Still, evacuation orders have not been lifted in "difficult-to-return zones," which include the towns of Futaba and Okuma, home to the crippled nuclear facility.
Those no-entry areas are subject to radiation of over 50 millisieverts per year, compared with the Japanese government's long-term annual target of less than 1 millisieverts after decontamination work.
Rika Mashiko, 46, is one of the voluntary evacuees living in Tokyo. She has decided to move to a rented house near the Fukushima government-paid apartment where she and her daughter, now an elementary school six grader, are currently living so that her daughter will not miss her friends.
Mashiko and her daughter fled Fukushima about two months after the nuclear disaster, leaving her husband in their house in Miharu located in the center of the prefecture.
Mashiko said that many women evacuated from Fukushima with their children, compelled by their instinct as mothers to avoid foreseeable danger. "Maybe nothing might have happened, but if it had, it would have been too late," she said.

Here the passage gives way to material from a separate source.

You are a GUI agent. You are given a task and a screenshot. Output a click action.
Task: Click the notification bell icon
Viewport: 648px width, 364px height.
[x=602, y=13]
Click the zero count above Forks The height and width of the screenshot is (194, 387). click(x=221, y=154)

Mashiko, who first moved to a house in Higashiyamato in eastern Tokyo, which was leased for free, said mothers like her who fled the nuclear disaster feel they should not need to pay their housing costs and are angry at being "victims of the state's nuclear policy."

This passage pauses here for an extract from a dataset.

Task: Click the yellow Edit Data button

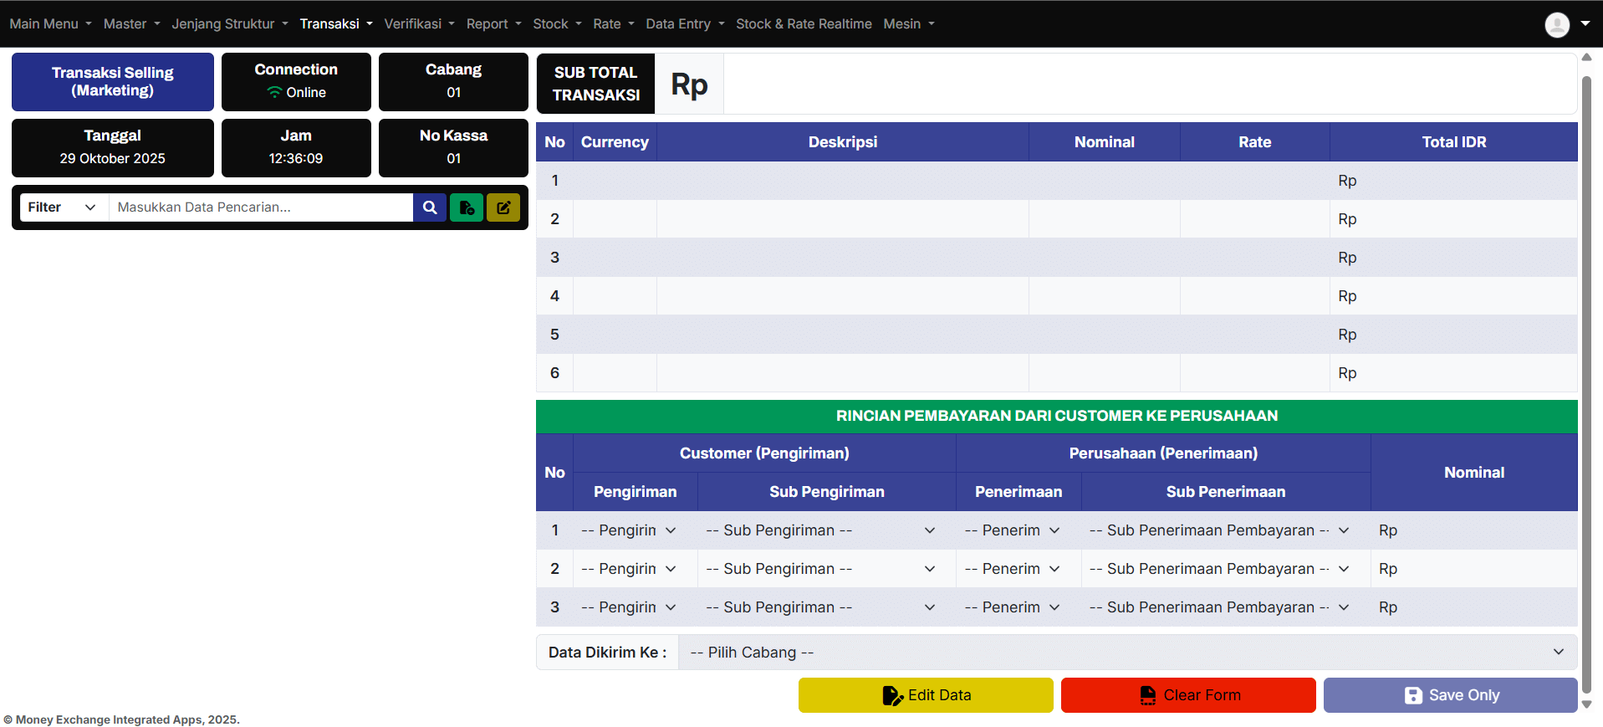Action: coord(926,695)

Many voluntary evacuees are financially struggling as they have to cover the living costs for their families' double lives split between their hometowns, where typically fathers remain, and the new places where the mothers and children moved.

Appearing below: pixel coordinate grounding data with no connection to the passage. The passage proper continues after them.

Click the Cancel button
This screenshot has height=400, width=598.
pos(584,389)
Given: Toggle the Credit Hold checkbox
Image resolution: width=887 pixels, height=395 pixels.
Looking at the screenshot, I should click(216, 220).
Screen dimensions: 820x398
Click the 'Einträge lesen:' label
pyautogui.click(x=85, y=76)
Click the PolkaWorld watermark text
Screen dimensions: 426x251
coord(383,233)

In that sense, the free housing has been a "lifeline" for the voluntary evacuees, particularly in the Tokyo metropolitan area where housing costs are high, according to journalist Yoshida.
In an attempt to extend support to those families, Makoto Yamada, a veteran pediatrician in Tokyo, established a fund with 3 million yen ($26,700) from his own pocket to help them rent new houses, for example by covering the deposit.
The initiative was the latest example of the support he has been providing to evacuees. Three months after the disaster, he held a counseling session in Fukushima city that attracted some 400 people concerned about radiation exposure. He has continued to hold similar sessions in Tokyo.
Yamada, 75, says misunderstanding of the plight of voluntary evacuees has also played a role in a series of bullying cases involving evacuee children that has surfaced across Japan since last year.
In one high-profile case, a first grader at junior high school in Yokohama was called a "germ" at school, in reference to his supposed exposure to radiation.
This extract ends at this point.